There are some limitations in this study: the sample size in this study was relatively small; however, to the best of our knowledge, it is larger than other studies conducted in this rural area of Southwestern China to assess VitD status. The optimal 25(OH)D concentration for the children in this area was not determined in this study. Great caution should be noted when interpreting the seasonal variation of 25(OH)D because this is a cross-sectional study, where each participant only had one observation.
In conclusion, the majority of young children in the rural Southwest China had VitD insufficiency regardless of the season. VitD supplementation might still be essential to young children in this rural area because ample solar exposure alone does not enable children to maintain VitD sufficiency.
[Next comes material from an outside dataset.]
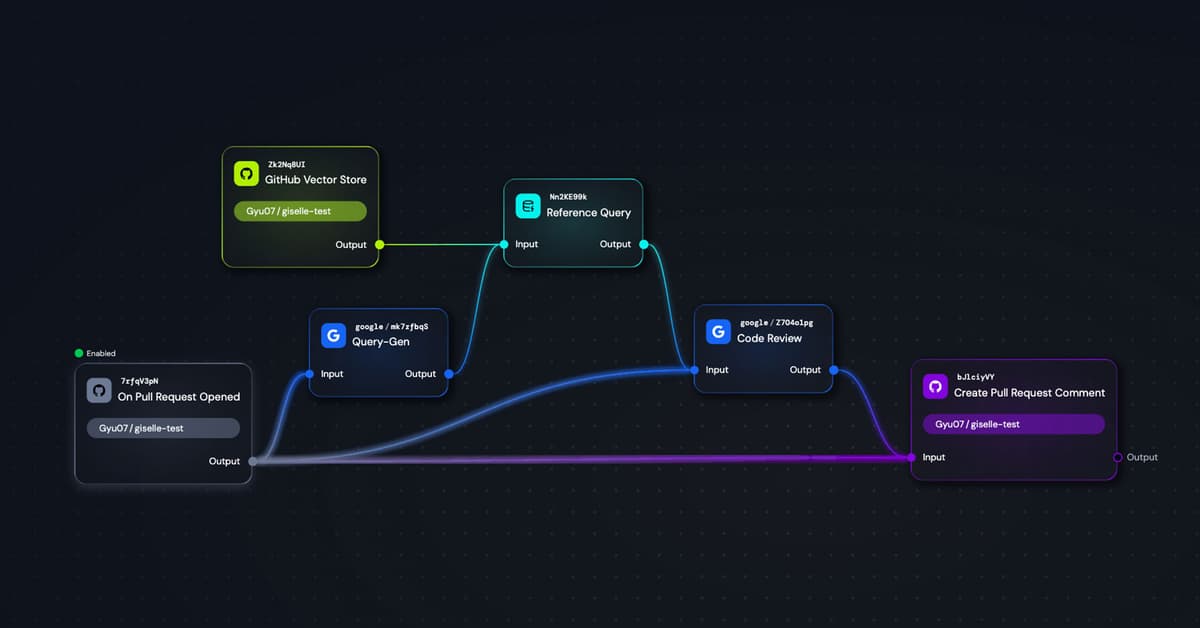
Task: Click the Create Pull Request Comment Input port
Action: (x=911, y=457)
Financial support and sponsorship
This study was supported by grants from Shanghai Key Laboratory of Pediatric Gastroenterology and Nutrition (No. 11DZ2260500), National Natural Science Foundation of China (No. 81172686), and Shanghai Science and Technology Commission Pujiang Talent Program of China (No. 08PJ14082).
Conflicts of interest
There are no conflicts of interest.
Acknowledgment
The authors gratefully acknowledge the staff at the Wenshan Xichou Maternal and Child Health Hospital for their assistance in our acquisition of data.